I've been studying Buck's Advanced Calculus and I have stumbled upon this question in the chapter "Conditionally Convergent Series". I need to investigate the convergence of the series given below:
$$1+ \frac1{\sqrt3} - \frac1{\sqrt2} + \frac1{\sqrt5} + \frac1{\sqrt7} - \frac1{\sqrt4} + \frac1{\sqrt9} + \frac1{\sqrt{11}} - \frac1{\sqrt6} + \cdots$$
Hint: Use Dirichlet test.
I have tried using summation by parts method, but i couldn't get it done. Then i've tried to find a series to use in comparison test but failed miserably. Any hint, solution will be appreciated. Thanks in advance.

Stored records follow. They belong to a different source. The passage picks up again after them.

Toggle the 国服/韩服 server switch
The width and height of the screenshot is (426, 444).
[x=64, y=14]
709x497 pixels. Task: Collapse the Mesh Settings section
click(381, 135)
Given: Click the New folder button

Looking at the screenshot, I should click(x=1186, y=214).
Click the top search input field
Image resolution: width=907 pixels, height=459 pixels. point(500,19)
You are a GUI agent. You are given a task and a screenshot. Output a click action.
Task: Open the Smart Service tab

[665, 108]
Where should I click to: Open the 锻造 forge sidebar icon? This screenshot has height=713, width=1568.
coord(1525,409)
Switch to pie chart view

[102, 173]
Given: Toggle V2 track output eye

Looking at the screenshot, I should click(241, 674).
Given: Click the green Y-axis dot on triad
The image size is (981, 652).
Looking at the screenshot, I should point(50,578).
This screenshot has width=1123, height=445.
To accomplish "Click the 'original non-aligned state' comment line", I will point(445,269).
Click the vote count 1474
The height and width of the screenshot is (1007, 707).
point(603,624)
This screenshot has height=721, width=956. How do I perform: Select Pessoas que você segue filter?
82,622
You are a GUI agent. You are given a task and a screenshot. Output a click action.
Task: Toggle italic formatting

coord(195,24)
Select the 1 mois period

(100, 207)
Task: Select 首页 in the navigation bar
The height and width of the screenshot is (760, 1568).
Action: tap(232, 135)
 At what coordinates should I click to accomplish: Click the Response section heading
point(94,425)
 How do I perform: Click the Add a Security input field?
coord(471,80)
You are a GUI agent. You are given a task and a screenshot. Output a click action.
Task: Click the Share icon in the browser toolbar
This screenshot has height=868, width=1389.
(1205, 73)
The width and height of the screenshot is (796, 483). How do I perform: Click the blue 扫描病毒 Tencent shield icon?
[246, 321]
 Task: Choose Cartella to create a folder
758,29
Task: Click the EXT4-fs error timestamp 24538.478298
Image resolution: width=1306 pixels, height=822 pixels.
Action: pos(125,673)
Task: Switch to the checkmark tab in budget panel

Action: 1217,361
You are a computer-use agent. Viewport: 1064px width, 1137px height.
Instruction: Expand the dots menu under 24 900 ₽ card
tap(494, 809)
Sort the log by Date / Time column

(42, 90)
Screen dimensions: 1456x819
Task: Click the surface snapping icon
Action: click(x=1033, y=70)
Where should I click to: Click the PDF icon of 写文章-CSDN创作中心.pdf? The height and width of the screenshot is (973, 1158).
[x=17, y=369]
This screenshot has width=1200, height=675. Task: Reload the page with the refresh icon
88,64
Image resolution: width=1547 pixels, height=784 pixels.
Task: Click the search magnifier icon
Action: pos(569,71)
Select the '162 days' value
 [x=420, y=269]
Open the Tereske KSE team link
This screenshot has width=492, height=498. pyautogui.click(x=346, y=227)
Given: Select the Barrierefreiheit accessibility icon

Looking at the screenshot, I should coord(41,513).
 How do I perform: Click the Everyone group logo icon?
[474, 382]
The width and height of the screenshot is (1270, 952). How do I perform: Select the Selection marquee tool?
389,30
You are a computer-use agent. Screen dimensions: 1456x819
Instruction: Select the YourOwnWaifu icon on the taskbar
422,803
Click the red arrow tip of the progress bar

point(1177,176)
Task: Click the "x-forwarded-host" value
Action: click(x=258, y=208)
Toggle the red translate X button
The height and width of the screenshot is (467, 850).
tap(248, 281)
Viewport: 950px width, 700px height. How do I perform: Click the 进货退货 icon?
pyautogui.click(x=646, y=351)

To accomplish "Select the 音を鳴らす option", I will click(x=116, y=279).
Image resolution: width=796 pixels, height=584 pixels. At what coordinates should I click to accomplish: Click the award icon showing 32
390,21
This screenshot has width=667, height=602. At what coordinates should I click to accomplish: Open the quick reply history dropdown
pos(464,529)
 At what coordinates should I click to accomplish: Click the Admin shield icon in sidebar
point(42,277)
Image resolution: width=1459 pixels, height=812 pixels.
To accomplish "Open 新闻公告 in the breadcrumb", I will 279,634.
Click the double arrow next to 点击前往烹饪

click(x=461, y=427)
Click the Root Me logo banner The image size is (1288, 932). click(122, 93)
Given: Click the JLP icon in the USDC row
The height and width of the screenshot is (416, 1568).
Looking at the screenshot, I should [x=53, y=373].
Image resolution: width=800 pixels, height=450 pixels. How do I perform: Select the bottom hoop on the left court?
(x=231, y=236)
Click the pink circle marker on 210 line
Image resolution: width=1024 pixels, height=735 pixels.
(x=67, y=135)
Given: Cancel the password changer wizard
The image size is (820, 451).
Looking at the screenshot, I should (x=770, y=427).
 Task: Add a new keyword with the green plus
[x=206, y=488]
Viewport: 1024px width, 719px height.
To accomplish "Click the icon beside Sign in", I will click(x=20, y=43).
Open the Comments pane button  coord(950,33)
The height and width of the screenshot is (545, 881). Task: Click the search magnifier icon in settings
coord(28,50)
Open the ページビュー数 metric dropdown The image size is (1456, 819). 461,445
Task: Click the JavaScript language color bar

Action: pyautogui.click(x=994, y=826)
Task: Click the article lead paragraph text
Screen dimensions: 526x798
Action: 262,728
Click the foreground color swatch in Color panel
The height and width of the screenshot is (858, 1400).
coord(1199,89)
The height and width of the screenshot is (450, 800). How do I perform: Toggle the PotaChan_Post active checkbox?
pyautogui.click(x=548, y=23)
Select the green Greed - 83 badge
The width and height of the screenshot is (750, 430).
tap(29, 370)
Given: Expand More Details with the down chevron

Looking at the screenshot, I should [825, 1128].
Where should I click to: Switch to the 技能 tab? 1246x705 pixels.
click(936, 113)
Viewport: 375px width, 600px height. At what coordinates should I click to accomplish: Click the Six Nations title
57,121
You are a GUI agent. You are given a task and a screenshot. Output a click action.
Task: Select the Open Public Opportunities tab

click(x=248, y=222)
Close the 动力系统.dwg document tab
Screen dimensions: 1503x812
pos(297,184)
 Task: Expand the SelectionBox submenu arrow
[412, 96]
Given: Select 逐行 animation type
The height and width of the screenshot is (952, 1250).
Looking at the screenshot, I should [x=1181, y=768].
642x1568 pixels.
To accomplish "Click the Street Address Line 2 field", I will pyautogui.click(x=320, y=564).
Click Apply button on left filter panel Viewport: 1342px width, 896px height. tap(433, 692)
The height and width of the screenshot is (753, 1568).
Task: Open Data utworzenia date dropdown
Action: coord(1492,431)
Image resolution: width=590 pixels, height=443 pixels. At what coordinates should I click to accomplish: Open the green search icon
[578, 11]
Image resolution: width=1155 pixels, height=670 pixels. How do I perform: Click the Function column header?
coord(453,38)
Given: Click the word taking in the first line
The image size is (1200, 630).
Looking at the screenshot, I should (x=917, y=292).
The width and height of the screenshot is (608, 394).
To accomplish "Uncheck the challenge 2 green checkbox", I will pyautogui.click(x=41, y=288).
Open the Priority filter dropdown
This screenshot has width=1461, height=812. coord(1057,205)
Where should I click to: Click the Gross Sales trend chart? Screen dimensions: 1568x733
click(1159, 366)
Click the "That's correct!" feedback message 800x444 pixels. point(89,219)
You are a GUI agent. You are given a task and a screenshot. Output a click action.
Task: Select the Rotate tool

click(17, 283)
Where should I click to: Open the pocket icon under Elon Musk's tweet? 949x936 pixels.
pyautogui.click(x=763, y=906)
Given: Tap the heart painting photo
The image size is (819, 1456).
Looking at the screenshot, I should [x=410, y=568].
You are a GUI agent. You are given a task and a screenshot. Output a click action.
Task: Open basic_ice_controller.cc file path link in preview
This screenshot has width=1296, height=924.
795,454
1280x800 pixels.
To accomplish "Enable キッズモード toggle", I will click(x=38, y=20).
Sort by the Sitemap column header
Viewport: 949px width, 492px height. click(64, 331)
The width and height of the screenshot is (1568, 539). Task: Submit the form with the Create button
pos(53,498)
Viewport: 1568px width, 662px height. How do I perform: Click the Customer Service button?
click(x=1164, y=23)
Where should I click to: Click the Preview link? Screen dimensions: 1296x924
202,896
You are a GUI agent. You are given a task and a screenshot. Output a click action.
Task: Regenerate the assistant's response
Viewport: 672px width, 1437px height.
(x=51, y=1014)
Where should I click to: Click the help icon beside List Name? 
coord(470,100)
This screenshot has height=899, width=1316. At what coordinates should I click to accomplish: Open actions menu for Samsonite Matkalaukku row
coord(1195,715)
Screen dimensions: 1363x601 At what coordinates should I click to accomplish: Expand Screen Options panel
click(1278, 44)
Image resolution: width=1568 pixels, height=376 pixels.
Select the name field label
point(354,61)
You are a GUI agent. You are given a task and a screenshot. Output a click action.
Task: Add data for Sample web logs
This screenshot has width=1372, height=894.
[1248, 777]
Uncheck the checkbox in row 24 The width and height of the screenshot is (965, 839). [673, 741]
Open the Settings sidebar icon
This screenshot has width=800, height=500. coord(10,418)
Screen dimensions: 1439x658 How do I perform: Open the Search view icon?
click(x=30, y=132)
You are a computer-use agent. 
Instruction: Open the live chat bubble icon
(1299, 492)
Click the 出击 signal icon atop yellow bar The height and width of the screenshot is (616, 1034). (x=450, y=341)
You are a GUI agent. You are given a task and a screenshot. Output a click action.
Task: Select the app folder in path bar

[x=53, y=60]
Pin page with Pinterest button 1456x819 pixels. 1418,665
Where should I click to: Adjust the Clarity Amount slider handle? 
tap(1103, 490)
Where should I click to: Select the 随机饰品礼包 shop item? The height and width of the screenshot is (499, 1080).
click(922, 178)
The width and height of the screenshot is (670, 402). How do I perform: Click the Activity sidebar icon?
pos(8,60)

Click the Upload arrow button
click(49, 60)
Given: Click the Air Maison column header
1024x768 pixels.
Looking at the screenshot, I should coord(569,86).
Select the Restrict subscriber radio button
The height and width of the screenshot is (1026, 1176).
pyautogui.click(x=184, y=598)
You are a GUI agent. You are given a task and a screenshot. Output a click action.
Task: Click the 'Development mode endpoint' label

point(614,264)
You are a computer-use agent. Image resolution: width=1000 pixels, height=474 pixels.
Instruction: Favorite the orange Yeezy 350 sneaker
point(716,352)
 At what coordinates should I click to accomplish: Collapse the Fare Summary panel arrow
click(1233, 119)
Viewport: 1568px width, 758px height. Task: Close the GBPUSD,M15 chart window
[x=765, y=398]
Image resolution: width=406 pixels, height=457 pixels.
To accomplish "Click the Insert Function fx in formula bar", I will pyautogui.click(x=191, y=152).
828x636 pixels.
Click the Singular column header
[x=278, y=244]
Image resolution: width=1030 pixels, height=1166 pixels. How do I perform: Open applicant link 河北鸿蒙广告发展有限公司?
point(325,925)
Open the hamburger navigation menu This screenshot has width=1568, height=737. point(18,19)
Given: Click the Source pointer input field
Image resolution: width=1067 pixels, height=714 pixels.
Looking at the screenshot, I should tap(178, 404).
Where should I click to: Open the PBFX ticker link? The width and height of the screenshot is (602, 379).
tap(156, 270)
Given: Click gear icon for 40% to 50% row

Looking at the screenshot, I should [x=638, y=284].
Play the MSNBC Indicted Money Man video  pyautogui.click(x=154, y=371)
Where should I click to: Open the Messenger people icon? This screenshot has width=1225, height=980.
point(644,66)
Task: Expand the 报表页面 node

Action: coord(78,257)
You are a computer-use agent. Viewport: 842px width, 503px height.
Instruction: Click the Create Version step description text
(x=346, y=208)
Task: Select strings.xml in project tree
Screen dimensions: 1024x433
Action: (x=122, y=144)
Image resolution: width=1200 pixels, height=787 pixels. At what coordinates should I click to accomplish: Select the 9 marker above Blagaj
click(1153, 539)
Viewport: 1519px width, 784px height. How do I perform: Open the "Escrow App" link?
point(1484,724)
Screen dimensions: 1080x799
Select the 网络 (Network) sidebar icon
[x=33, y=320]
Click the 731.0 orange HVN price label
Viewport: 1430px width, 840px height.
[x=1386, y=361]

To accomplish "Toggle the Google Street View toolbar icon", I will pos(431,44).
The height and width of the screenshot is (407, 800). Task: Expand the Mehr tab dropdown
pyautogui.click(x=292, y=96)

You can consider the $-1/\sqrt{2}$, $-1/\sqrt{4}$, $-1/\sqrt{6}$, ... as $-\sqrt{2}/\sqrt{4}$, $-\sqrt{2}/\sqrt{8}$, $-\sqrt{2}/\sqrt{12}$. That is, $$\sum_{n=1}^\infty \frac{a_n}{\sqrt{n}}$$ where $$ a_n = \cases{1 & if $n$ is odd\cr -\sqrt{2}& if $n$ is divisible by $4$\cr 0 & otherwise}$$ Now in this case $\sum_n a_n = +\infty$, so Dirichlet's test does not apply. Instead,
$$ \frac{1}{\sqrt{4n-1}} - \frac{\sqrt{2}}{\sqrt{4n}} + \frac{1}{\sqrt{4n+1}} \ge \frac{2-\sqrt{2}}{\sqrt{4n}}$$
and the comparison test show that this diverges.